=== Provided material ===
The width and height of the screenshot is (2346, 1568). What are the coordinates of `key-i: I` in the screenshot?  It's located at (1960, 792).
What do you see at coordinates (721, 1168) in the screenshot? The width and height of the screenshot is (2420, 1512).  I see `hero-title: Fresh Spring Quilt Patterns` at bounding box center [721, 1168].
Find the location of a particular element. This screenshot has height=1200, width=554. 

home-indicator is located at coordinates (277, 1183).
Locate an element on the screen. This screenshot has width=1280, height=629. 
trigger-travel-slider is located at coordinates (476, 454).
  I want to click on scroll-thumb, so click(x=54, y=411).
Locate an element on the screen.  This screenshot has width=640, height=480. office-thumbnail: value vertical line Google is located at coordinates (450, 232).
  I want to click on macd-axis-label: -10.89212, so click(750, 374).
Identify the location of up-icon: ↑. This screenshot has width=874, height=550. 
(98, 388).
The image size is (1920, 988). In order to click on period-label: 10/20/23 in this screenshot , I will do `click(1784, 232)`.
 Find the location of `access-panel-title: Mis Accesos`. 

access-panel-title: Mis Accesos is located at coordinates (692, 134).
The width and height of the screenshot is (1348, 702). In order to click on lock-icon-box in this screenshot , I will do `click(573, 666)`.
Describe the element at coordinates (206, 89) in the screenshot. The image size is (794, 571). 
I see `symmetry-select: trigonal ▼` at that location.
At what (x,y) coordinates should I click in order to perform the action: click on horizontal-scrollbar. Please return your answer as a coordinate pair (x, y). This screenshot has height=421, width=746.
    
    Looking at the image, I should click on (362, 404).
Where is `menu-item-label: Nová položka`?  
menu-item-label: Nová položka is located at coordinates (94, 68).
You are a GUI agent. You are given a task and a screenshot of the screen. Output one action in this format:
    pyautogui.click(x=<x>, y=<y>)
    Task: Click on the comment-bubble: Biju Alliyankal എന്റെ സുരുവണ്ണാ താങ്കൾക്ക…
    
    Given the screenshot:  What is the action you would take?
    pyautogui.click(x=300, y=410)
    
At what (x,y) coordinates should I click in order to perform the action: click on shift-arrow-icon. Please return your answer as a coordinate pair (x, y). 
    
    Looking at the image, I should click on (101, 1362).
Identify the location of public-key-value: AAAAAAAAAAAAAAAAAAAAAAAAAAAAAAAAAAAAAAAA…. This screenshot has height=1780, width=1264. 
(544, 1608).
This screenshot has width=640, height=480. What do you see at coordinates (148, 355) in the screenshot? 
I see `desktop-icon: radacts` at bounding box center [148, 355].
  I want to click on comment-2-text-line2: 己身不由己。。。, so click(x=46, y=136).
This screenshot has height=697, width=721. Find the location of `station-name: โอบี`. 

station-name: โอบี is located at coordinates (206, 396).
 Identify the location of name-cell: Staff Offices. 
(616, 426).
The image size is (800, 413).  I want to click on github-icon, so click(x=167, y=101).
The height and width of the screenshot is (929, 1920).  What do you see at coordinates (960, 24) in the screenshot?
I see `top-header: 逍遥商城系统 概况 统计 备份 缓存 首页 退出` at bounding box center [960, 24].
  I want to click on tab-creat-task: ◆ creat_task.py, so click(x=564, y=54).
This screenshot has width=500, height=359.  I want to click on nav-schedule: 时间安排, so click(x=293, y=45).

=== Try it ===
Copy out the records word for word, from the line containing "What do you see at coordinates (721, 1168)" through the line containing "access-panel-title: Mis Accesos is".

=== Response to this task ===
What do you see at coordinates (721, 1168) in the screenshot? The width and height of the screenshot is (2420, 1512).  I see `hero-title: Fresh Spring Quilt Patterns` at bounding box center [721, 1168].
Find the location of a particular element. This screenshot has height=1200, width=554. 

home-indicator is located at coordinates (277, 1183).
Locate an element on the screen. This screenshot has width=1280, height=629. 
trigger-travel-slider is located at coordinates (476, 454).
  I want to click on scroll-thumb, so click(x=54, y=411).
Locate an element on the screen.  This screenshot has width=640, height=480. office-thumbnail: value vertical line Google is located at coordinates (450, 232).
  I want to click on macd-axis-label: -10.89212, so click(750, 374).
Identify the location of up-icon: ↑. This screenshot has width=874, height=550. 
(98, 388).
The image size is (1920, 988). In order to click on period-label: 10/20/23 in this screenshot , I will do `click(1784, 232)`.
 Find the location of `access-panel-title: Mis Accesos`. 

access-panel-title: Mis Accesos is located at coordinates (692, 134).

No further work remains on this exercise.